Als erster Herausforderer der beiden Top-Favoriten Pasut VSV und Red Bull Salzburg sind die Vienna Capitals in der Erste Bank Eishockey Liga in den November gegangen. Mit fünf Niederlagen in fünf Spielen sind die Caps aber in eine sportliche Krise geschlittert und kämpfen mit TWK Innsbruck und Jesenice um einen Platz in den Playoff-Rängen. Nach der 7:8-Heimniederlage nach 3:0-Fürhung am Sonntag gegen die Graz 99ers hagelte es heftige Kritik von Trainer Jim Boni.

Boni: "Eine Katastrophe"
"Wir haben sehr schwach gespielt. Acht Tore daheim zu bekommen ist eine Katastrophe. So zu verlieren tut weh. Es ist einfach peinlich, zu Hause so zu verlieren", ärgerte sich Boni, der seine Spieler diesmal nicht verteidigte, sondern vielmehr in die Pflicht nahm. "Unsere Top-Spieler bringen ihre Leistung einfach nicht. Jeder Einzelne muss Leistung bringen. Es reicht nicht, wenn nur fünf Spieler ihre Leistung abrufen", erklärte er.

Legionärstausch angedroht
Boni, auch Österreichs Teamchef, prangert mangelnde Stabilität in den vergangenen Partien an und macht nun Druck. "Wenn sich langfristig, die nächsten fünf, zehn Spiele nichts ändert, gibt es auch die Option ein, zwei Legionäre zu tauschen. Momentan denken wir daran aber nicht." Fünf Tage haben die Caps Zeit, sich zu finden, sonst droht in den Partien gegen Jesenice (Freitag auswärts, Sonntag zu Hause) der Sturz aus den Playoff-Rängen.

99ers im Aufwind
In Graz geht es seit der Entlassung von Mike Bullard Ende Oktober dagegen wieder aufwärts. Acht von zehn möglichen Punkten holten die 99ers seither und haben sich vom Tabellenende abgesetzt. " Ich bin mit der Mannschaftsleistung zufrieden. Unsere Mannschaft hat viel Potenzial und wenn die Stimmung so bleibt, bin ich für die Zukunft zuversichtlich", meinte Interims-Trainer Mike Shea, auch wenn er ebenfalls viele defensive Fehler seiner Mannschaft sah.

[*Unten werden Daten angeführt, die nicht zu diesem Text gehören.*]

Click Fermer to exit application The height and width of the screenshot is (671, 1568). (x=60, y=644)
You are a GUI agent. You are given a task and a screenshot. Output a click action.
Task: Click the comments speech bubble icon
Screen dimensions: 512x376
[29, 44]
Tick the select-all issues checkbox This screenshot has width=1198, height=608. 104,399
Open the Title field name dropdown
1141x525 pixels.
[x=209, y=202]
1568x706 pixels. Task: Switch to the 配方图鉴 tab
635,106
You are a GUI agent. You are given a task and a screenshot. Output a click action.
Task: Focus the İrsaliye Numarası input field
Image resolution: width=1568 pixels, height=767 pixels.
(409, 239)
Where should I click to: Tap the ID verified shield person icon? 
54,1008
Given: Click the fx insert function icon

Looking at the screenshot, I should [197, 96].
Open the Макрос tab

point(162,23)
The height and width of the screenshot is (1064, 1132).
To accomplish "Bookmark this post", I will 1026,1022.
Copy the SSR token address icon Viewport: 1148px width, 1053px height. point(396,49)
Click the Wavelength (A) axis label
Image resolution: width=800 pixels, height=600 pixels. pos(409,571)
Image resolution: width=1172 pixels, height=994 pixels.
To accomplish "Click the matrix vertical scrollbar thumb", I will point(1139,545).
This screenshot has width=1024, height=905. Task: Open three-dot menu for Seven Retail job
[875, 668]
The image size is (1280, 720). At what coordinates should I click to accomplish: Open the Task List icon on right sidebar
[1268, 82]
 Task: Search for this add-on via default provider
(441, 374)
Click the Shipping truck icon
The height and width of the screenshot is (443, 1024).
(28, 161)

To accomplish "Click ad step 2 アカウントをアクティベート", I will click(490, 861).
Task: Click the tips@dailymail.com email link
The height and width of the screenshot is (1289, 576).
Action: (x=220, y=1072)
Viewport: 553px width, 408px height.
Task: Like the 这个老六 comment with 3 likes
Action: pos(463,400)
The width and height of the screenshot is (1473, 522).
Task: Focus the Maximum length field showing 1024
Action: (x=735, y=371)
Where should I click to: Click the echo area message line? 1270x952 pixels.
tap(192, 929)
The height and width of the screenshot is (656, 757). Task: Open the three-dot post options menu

Shea sieht sich dennoch weiter nur als Interimslösung bzw. als Co-Trainer. Laut dem Austro-Kanadier soll sich der neue Graz-Trainer am Sonntag in der Schultz-Halle das Torfestival angesehen haben, Namen konnte oder wollte er aber nicht nennen.

Bullen ziehen davon
An der Tabellenspitze festigte Red Bull Salzburg die Top-Position mit einem 4:3-Sieg nach Penaltyschießen gegen Meister und Verfolger Villach. Damit gehen die Salzburger mit zwei Punkten Vorsprung als Tabellenführer in das Continental-Cup-Turnier der dritten Runde am Wochenende in Minsk.